Self-hosting

Self-hosting Junjo

The same junjo-server binary that powers the cloud runs on your own infrastructure. You bring a Postgres database and a place to run a Node process; Junjo handles the rest.

This page is the reference for that path: what to run, what to configure, how to migrate the schema across upgrades, and where the operational responsibilities sit. The Getting started page already covers the one-liner docker run; this page is the deeper guide.

What you get on self-host

Self-host gives you the full open-source server: every route under /v1, the SSE event stream, the webhook delivery worker, the soft-delete sweeper, and the seed CLI for issuing API keys. It is feature-equivalent to cloud for everything documented under SDK, API, and Auth.

The pieces self-host does not include:

  • The hosted admin dashboard (groups / roles / audit explorer).
  • The hosted analytics dashboard.
  • Cross-game shared identity.

These live in apps/dashboard/ in the repo and ship only as part of the cloud product. They are independent of the OSS server: nothing you do on the API depends on them. If you want a UI to inspect state, query the API directly or build your own.

Required pieces

You need three things:

  1. Postgres 14 or newer. Any provider works (Supabase, Neon, Railway, RDS, a container you run yourself). Junjo uses jsonb columns and text[] arrays, both stable since well before Postgres 14.
  2. A Node 20 runtime.
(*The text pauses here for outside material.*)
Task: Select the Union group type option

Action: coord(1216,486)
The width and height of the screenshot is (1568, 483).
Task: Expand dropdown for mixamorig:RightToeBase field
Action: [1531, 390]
The Docker image bundles this; if you run from source, install Node 20.
  3. A way to inject DATABASE_URL as an env var at process start.

Optional but recommended:

  • A reverse proxy (Caddy, Nginx, fly.io’s edge, Cloudflare) that terminates TLS and forwards to the server’s listen port. The server speaks plain HTTP; TLS is the proxy’s job. Important: configure the proxy with a generous read timeout (at least 35 seconds, ideally 5 minutes) on the SSE path /v1/events/:groupId. The default 30-second SSE heartbeat keeps the stream alive, but a too-aggressive proxy timeout will close it before the next heartbeat.

Docker

The published image runs the API, the soft-delete sweeper, and the webhook delivery worker as one process. There is no separate worker container; both background tasks are in-process setInterval schedulers. That keeps the operational footprint to a single container without an external cron dependency.

docker run \
  -e DATABASE_URL=postgres://user:pass@host:5432/junjo \
  -p 8787:8787 \
  ghcr.io/junjo/server:latest

The container exits non-zero if DATABASE_URL is missing or unreachable on startup. Logs go to stdout as line-delimited JSON when NODE_ENV=production (pretty-printed in any other environment); route your container runtime’s log collector at it (Docker’s default driver, fluent-bit, datadog-agent, etc.). See Observability for the line shape.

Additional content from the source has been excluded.